Racy Tests in ProvisionerSuite


#1

I came across this one a couple of times today in different places, and also tripped it once locally:
https://bugs.launchpad.net/juju/+bug/1790091

The CI race job is also has failures in the same suite, across the branches. For example:
http://10.125.0.203:8080/view/Unit%20tests/job/RunUnittests-race-amd64/690/testReport/junit/github/com_juju_juju_worker_provisioner/TestPackage/

A cursory look at the code shows that these tests are racy. We are starting a worker that we hope is done before we start making assertions on data that it writes.

There are multiple approaches in the code-base to syncing on worker events, but it feels to me like we add excessive test-only logic to accommodate these quirks, and that it chips at the edges instead of being declarative and forthright. Is it worth working towards a uniform approach here?

Perhaps some of the suites can be modified to use mocks instead of spinning up Mongos.

I have some notions on refining the approach, but I think what I have done for the upgrade-series worker is worth looking at - it is a stab at being declarative about how the the test will behave when creating the worker, passing “behaviours”.

——————

▶ _Required work_
1. Print the stretch of the ProvisionerSuite post from "A cursory look" through "uniform approach here?".
2. Answer these from the ProvisionerSuite post:
(a) Besides seeing the failure in different places, where did the writer trip it once?
(b) What does the post suggest some suites could use instead of spinning up Mongos?
(c) For which worker did the writer try a declarative testing approach?

▶ _Information provided_

——————

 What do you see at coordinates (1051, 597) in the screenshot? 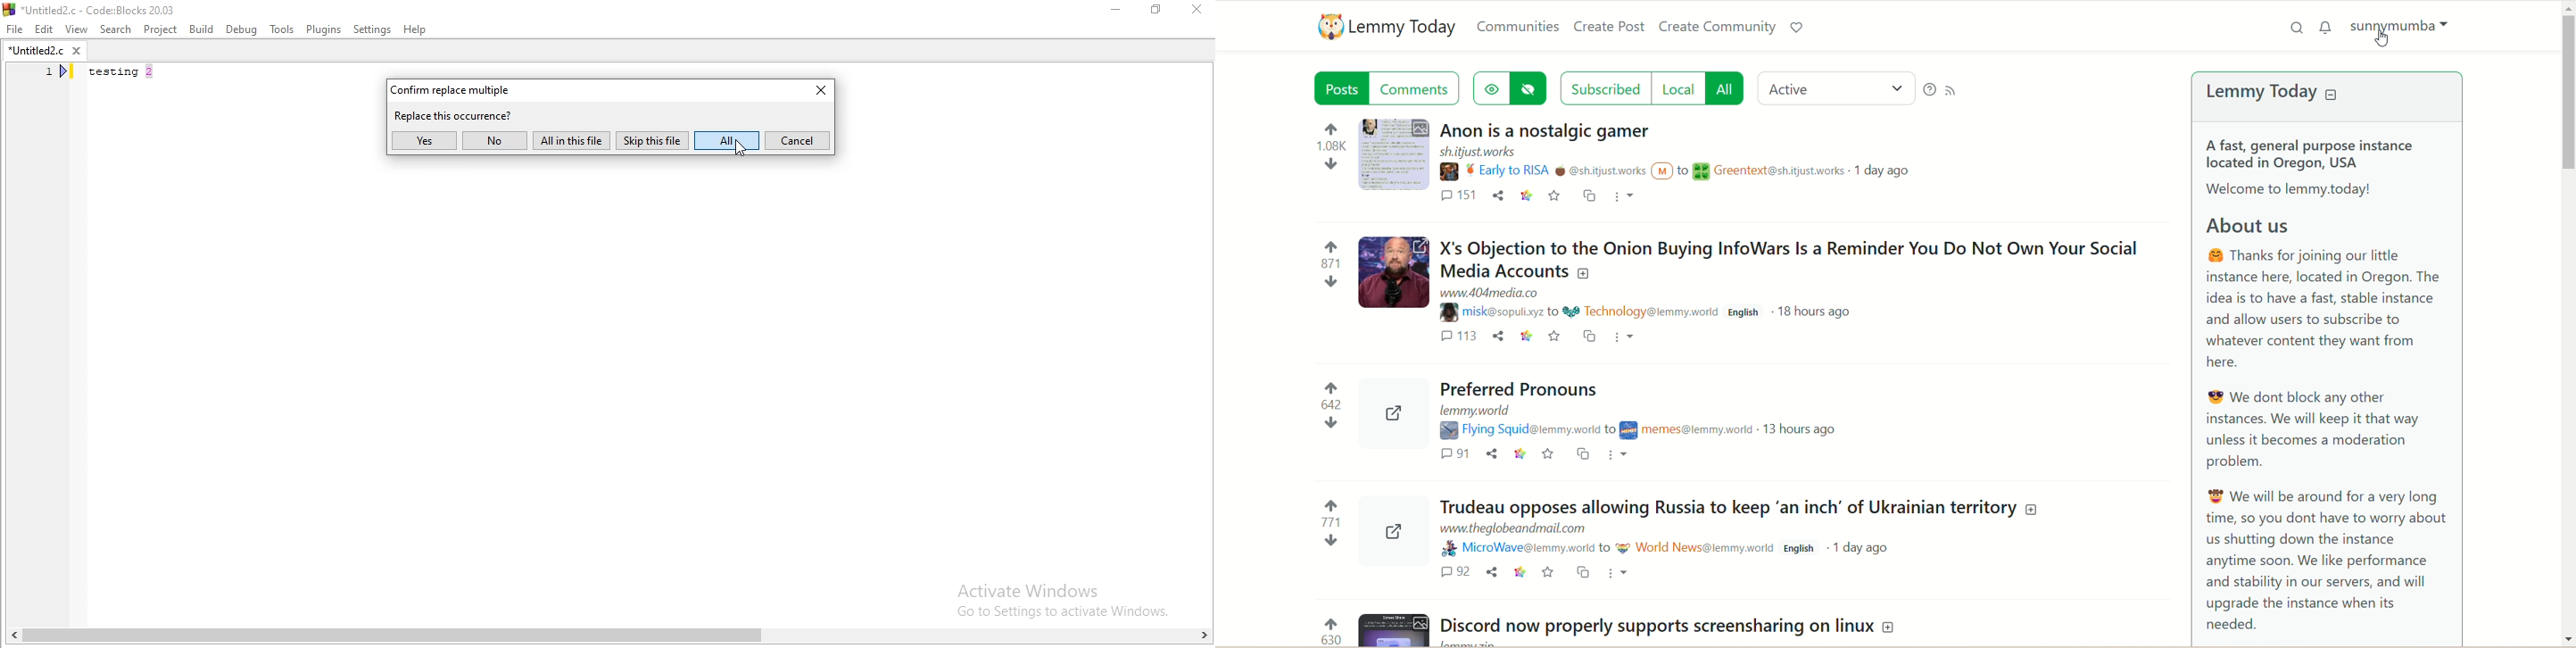
I see `Activate Windows. Go to settings to activate windows` at bounding box center [1051, 597].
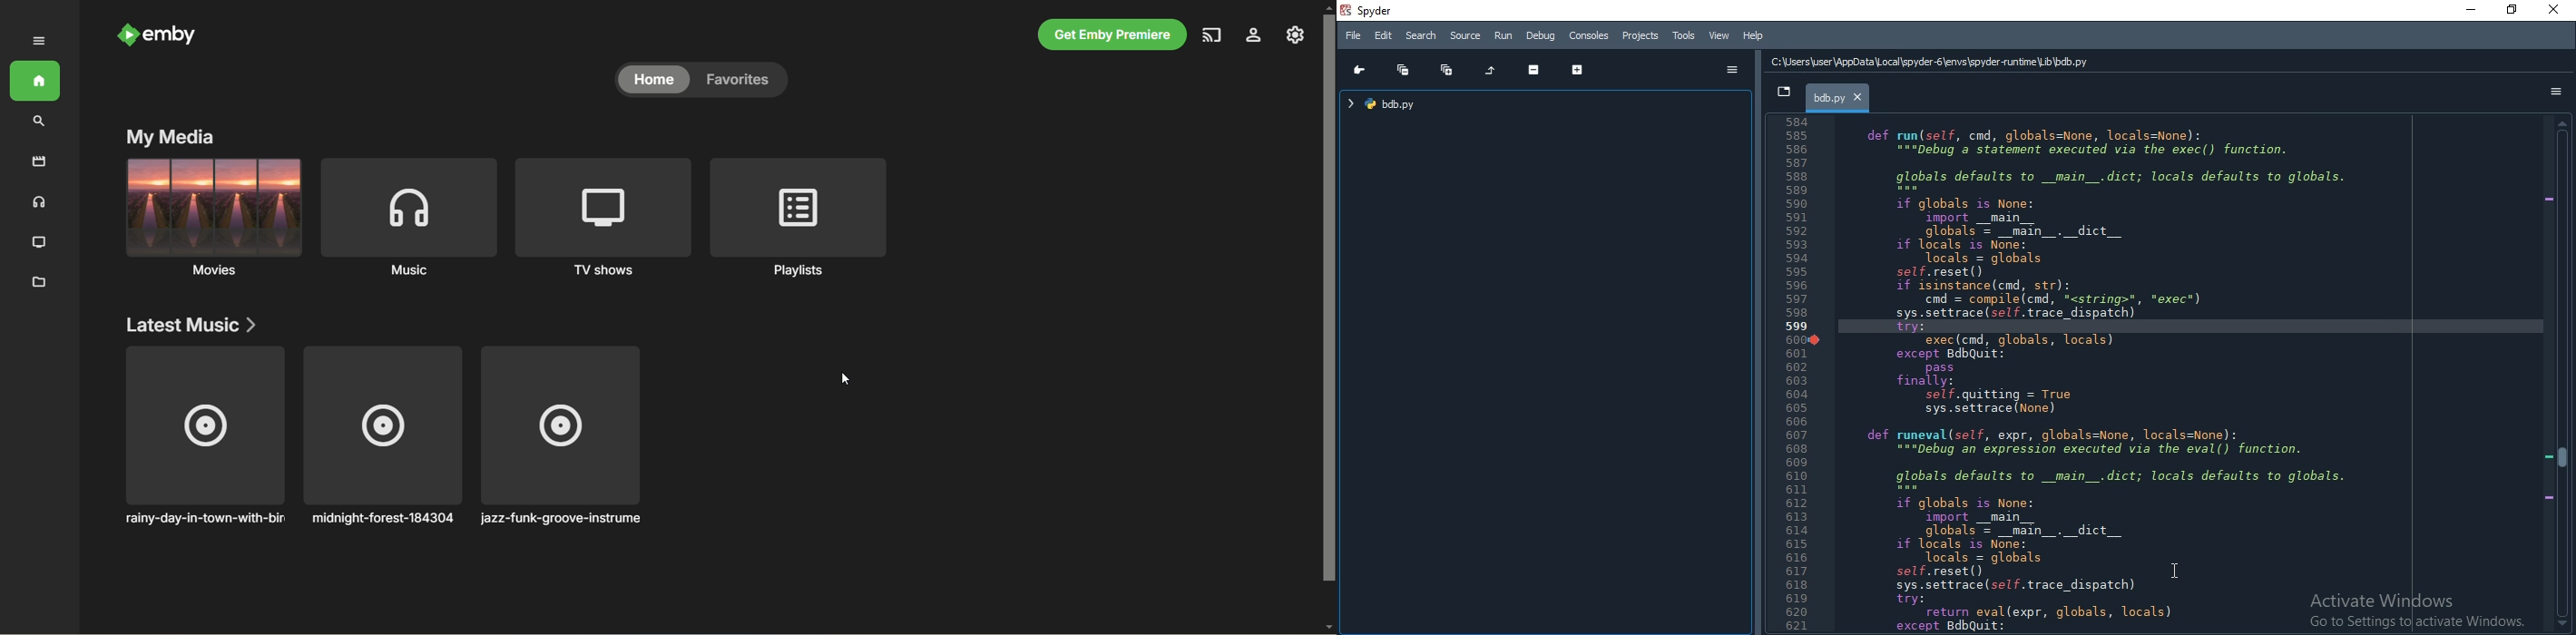 Image resolution: width=2576 pixels, height=644 pixels. Describe the element at coordinates (1447, 69) in the screenshot. I see `Expand all` at that location.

——————

▶ _List of solutions_
1.
A cursory look at the code shows that these tests are racy. We are starting a worker that we hope is done before we start making assertions on data that it writes.

There are multiple approaches in the code-base to syncing on worker events, but it feels to me like we add excessive test-only logic to accommodate these quirks, and that it chips at the edges instead of being declarative and forthright. Is it worth working towards a uniform approach here?

2.
(a) Locally.
(b) Mocks.
(c) The upgrade-series worker.